Tuesday, April 12, 2005

If Art Museums Insist That Their Visitors Shouldn't Touch the Exhibits...

...they should've displayed Gum Blondes. These brainchildren of Jason Kronewald look like this one.


And were made entirely from chewed gums. Which gives an entire new meaning to the phrase "the kind of art you can chew."


THE COCKROACHES WERE HAVIN' A PARTY IN MY HOUSE AND ALL I GOT WAS THIS LOUSY T-SHIRT

I once read an article that stated that we shouldn't be wary of cockroaches making appearances around the house. "[Which] signifies that you have such a clean house, the cockroaches have difficulties in finding food, [so] they need to get out in the open," said the so-called expert.

Let's assume, for the sake of having no argument, that he's right. His statement still doesn't explain why the cockroaches in my house are getting out in the open and and hanging out on my soap. I'm not kidding. They just crawl into my bathroom, get on top a new bar of soap, and stay there.

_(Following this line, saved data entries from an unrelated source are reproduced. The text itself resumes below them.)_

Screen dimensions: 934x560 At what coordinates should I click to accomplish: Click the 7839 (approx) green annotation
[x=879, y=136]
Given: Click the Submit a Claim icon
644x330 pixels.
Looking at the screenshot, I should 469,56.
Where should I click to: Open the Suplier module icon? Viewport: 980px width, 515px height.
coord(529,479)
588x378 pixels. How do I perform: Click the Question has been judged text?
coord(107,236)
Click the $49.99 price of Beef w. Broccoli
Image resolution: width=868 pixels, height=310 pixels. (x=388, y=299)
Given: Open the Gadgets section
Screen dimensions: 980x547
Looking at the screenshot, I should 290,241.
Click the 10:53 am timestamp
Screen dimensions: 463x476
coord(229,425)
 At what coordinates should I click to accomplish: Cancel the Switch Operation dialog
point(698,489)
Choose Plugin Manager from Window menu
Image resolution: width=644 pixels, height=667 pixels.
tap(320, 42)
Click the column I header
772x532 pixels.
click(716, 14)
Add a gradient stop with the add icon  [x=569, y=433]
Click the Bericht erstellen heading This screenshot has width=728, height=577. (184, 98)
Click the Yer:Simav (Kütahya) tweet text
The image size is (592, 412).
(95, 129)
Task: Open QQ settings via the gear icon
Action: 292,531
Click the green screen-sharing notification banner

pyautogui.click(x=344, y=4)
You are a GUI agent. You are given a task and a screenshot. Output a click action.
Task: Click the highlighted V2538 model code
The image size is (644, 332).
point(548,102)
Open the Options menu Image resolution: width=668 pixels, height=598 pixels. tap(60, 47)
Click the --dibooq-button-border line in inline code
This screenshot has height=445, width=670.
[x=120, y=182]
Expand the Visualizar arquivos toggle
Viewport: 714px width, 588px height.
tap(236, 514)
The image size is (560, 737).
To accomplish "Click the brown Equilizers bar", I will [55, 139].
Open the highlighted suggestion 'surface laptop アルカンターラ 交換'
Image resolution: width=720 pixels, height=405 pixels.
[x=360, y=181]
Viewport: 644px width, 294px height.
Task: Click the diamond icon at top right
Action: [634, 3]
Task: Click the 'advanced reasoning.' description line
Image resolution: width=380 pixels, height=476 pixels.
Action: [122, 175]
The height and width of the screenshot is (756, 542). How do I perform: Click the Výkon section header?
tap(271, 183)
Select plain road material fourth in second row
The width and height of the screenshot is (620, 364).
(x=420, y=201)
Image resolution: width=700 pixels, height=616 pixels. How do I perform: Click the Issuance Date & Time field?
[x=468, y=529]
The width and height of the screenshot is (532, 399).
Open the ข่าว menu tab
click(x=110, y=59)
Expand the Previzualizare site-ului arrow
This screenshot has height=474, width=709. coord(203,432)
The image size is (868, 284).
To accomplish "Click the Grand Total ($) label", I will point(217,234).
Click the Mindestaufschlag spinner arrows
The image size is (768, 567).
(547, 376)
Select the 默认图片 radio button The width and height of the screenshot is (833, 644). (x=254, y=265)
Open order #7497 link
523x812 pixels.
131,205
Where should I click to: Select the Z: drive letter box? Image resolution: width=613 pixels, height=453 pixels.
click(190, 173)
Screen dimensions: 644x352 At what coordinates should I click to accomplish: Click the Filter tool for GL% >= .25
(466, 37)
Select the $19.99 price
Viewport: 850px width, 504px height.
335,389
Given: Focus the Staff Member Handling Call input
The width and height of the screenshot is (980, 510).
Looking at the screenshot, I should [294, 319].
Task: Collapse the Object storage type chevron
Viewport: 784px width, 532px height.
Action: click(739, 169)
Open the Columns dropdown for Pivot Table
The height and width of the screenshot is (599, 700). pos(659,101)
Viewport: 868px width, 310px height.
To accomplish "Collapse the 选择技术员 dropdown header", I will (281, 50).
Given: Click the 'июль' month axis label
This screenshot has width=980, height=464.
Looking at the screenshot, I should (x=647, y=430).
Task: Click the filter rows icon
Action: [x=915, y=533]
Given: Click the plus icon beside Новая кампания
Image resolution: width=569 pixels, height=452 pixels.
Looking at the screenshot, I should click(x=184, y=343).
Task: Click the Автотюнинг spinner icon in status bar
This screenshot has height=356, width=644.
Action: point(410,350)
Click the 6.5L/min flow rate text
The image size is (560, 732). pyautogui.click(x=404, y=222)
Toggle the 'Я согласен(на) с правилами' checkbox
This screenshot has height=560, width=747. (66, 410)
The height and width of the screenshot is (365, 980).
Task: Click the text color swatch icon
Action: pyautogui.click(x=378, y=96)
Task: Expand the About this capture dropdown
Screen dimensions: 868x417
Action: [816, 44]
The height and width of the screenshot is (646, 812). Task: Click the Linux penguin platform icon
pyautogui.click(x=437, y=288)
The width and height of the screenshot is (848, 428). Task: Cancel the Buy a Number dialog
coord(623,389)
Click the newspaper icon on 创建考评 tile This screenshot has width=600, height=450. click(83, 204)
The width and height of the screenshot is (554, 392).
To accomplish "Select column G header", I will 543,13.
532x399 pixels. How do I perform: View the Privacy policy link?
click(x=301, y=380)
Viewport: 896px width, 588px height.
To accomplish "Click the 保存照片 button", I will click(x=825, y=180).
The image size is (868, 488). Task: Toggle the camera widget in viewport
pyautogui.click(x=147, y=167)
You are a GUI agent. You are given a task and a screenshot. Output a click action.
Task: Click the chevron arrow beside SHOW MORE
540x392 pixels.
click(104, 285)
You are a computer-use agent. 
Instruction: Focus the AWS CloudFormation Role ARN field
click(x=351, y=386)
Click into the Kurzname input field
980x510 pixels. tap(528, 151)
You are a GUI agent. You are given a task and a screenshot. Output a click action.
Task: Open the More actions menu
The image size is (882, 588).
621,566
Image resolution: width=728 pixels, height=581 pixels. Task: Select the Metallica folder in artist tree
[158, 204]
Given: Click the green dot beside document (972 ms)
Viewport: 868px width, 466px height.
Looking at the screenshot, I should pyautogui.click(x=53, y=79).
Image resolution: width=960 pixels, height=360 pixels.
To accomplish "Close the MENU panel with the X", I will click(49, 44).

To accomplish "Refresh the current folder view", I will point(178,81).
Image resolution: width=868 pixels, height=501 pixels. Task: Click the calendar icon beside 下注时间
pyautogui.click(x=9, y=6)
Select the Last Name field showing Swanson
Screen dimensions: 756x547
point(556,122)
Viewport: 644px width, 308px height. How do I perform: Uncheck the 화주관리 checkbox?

I can only think of two possibilities:
  1. These are reformed cockroaches, which realize that "Hey, we're not picking up any chick this way. So why don't we try washing up, paint our bodies black and white, then tuck the antennaes so they look like ties."
  2. Soaps contain elements that are either bad for their health or just smell bad. And that's why a bar of soap is the perfect party tools for cockroaches. I bet one of them is saying to another right now, "Got a drag?" "No, but I know a perfect bathroom that got one." "Great, let's round the boys!"
Whatever the reason--just call me roachist--I'm NOT sharing my soap with a roach.